Renan Laruan: Right now we’re doing “Waiting Sheds” Cooperative Study and Research Program. We use to do discursive activities, meaning discussions and writing. Then we realised that these activities were just really precarious, because no one really pays for the writing, no one really wanting to sponsor writing and discussion activity. So we decided to gather all the elements that we’ve been doing and organised it into one flagship program. It works as a continuing program and attached to very specific event happening right now in the Philippines – the change of education system. The Philippines is one of the remaining countries with only ten years of basic education. And government decide to change it to twelve years of basic education (K-12), but that doesn’t really respond to problems of education and resources we have. So we wanted to create a program for both emerging and mid-carrier cultural practitioners, artists and journalists, to work with us and actually propose a model that isn’t necessarily against K-12, but builds up on the strength of K-12 and calls out the problems of K-12. So we lunched the program in 2015, and it will run until 2018.

 

Open Place:  What are the mechanisms that ensure your financial independence?

Renan Laruan: We will be funded by Arts Collaboratory for this project. But first run of the project was funded by our curatorial activities. We were invited as curators and artistic directors to the FIRST LUCBAN ASSEMBLY and the negotiation was that we could do the “Waiting Sheds” project within the assembly. Before we organised “Waiting Sheds” we were self-sufficient – people use their own money, if they wanted to do projects. We don’t really have a sophisticated financial structure.

 

Open Place:  How does your organization affect cultural policy of state?

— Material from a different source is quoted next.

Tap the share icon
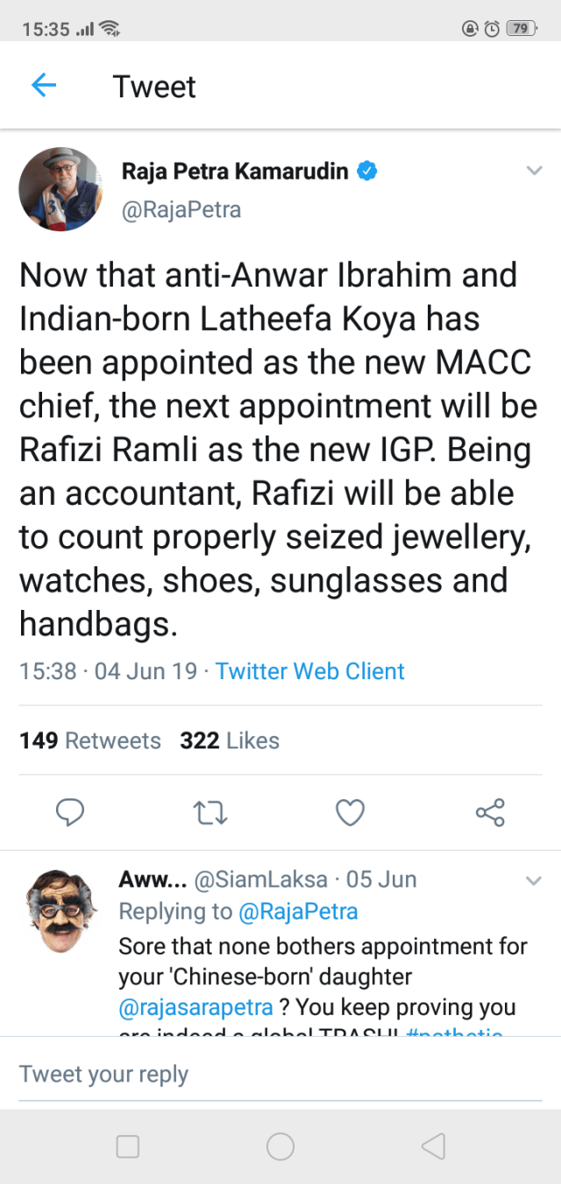The width and height of the screenshot is (561, 1184). 490,813
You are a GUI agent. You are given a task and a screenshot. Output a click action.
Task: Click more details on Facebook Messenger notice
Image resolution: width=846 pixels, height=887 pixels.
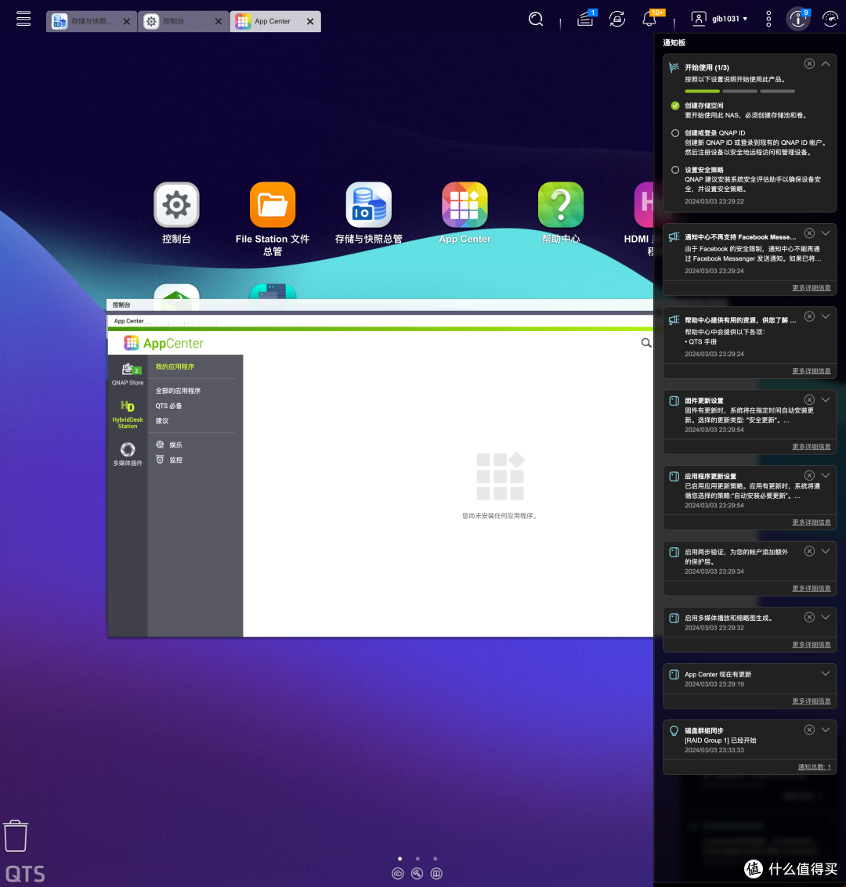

Renan Laruan: Our strategy is very simple. Museums and cultural institutions in the Philippines have very weak educational program or barely any educational program. We have research centres with collection, and because exhibition has more visibility they would rather prioritise the exhibition instead of doing something about their collection. We realise gap in their programming, so we created some sort of network in which we invite them as research partners. It’s usually one year of research of the institution but not producing for them. We can use their holdings, their archives without any fees and then a year after the partnership the institution can ask the fellows or members of the organisation to develop a program out of it, but it’s not necessary. As I mentioned earlier, we’re dealing with a system of institutions with pre-set ways of operation and behaving to those who are not a part of it. We will see if we can affect them in the future.

 

Open Place:  What is the ideal institution for you?

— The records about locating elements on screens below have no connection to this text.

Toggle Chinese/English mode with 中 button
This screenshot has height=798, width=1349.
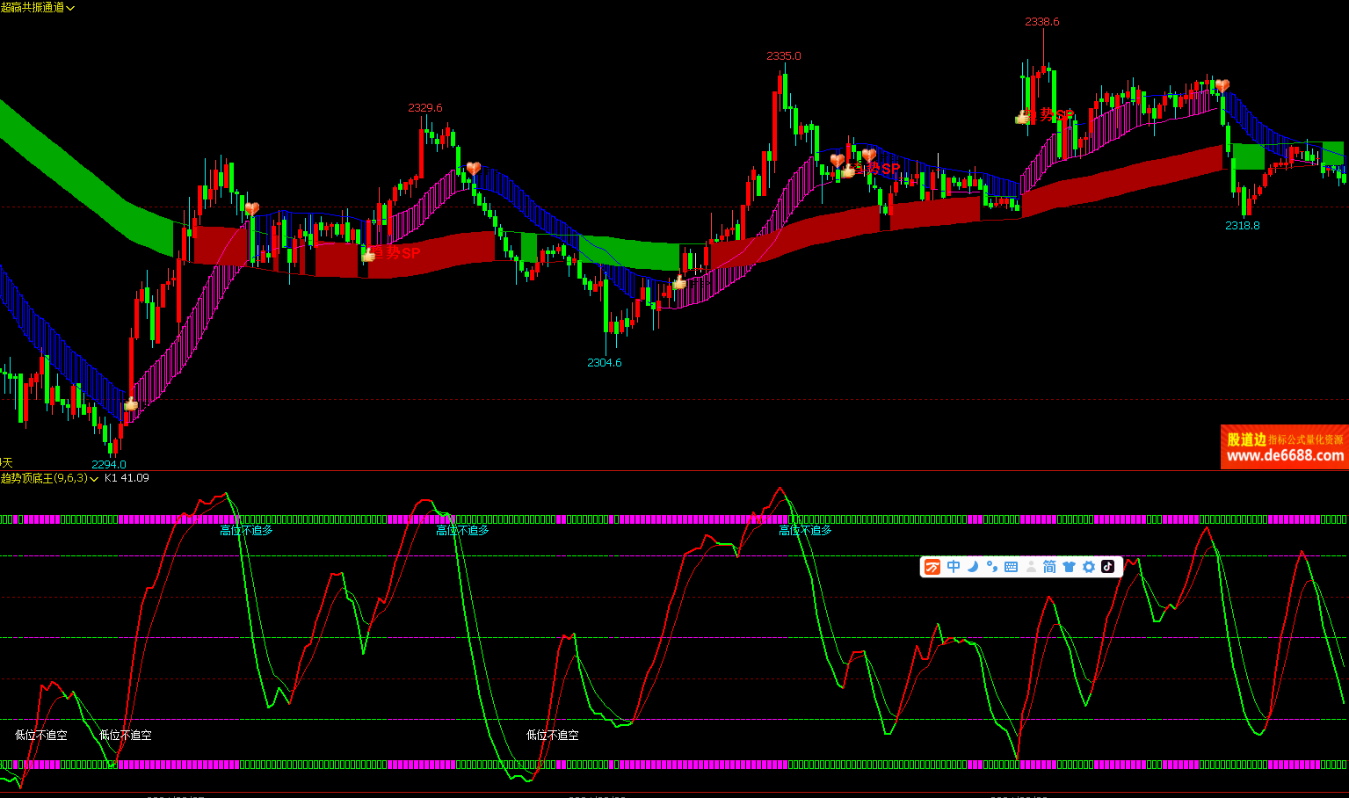pyautogui.click(x=954, y=567)

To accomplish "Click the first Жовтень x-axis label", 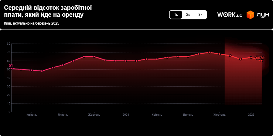I will tap(94, 115).
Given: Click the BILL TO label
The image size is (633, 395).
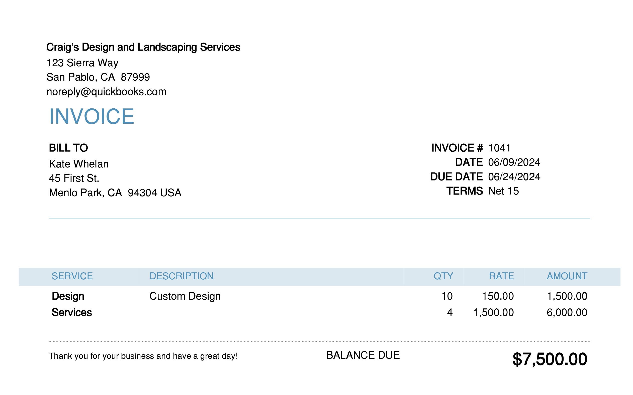Looking at the screenshot, I should click(x=69, y=148).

Renan Laruan: Everyone gets paid there, everyone treated with certain dignity. There is proper valuation of work. I don’t know, maybe there is no ideal institution, because for me institutions are already sick. The institutions must be sick before they really become institutions. How are we deal with sick institutions? It’s like being born with disability or with chronic illness, but you’re demanded to leave alive. And what else can you do about it, is to prolong your life. Even with the notion of palliative care, you just minimised a pain.